Entries for locating text and elements -
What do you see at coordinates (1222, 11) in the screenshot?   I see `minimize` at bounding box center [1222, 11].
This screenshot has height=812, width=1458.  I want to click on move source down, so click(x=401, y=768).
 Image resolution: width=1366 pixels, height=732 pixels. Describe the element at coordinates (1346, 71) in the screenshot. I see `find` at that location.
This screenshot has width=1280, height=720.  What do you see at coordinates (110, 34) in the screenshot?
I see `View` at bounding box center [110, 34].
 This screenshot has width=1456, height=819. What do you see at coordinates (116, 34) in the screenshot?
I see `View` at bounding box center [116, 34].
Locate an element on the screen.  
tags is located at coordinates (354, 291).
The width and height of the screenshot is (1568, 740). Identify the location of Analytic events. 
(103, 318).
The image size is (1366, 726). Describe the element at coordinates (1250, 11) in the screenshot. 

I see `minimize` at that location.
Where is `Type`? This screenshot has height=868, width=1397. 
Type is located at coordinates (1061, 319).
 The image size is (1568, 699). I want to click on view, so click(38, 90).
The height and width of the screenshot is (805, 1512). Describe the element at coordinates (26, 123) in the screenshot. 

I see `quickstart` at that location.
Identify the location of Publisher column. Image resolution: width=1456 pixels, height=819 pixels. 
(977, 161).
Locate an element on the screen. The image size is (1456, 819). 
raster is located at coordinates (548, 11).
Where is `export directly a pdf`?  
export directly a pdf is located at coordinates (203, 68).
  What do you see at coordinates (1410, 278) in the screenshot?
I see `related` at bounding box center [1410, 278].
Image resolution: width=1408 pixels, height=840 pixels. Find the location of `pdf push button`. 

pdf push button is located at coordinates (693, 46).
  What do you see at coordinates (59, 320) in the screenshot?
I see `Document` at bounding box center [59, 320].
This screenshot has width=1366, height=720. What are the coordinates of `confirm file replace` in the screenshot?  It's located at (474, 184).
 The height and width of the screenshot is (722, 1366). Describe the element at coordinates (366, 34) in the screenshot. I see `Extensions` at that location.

Challenge -
Extract each line of the material above that contains the string "click", matching case exactly.

Exercise response -
This screenshot has height=812, width=1458.  I want to click on move source down, so click(x=401, y=768).
 The image size is (1568, 699). I want to click on view, so click(38, 90).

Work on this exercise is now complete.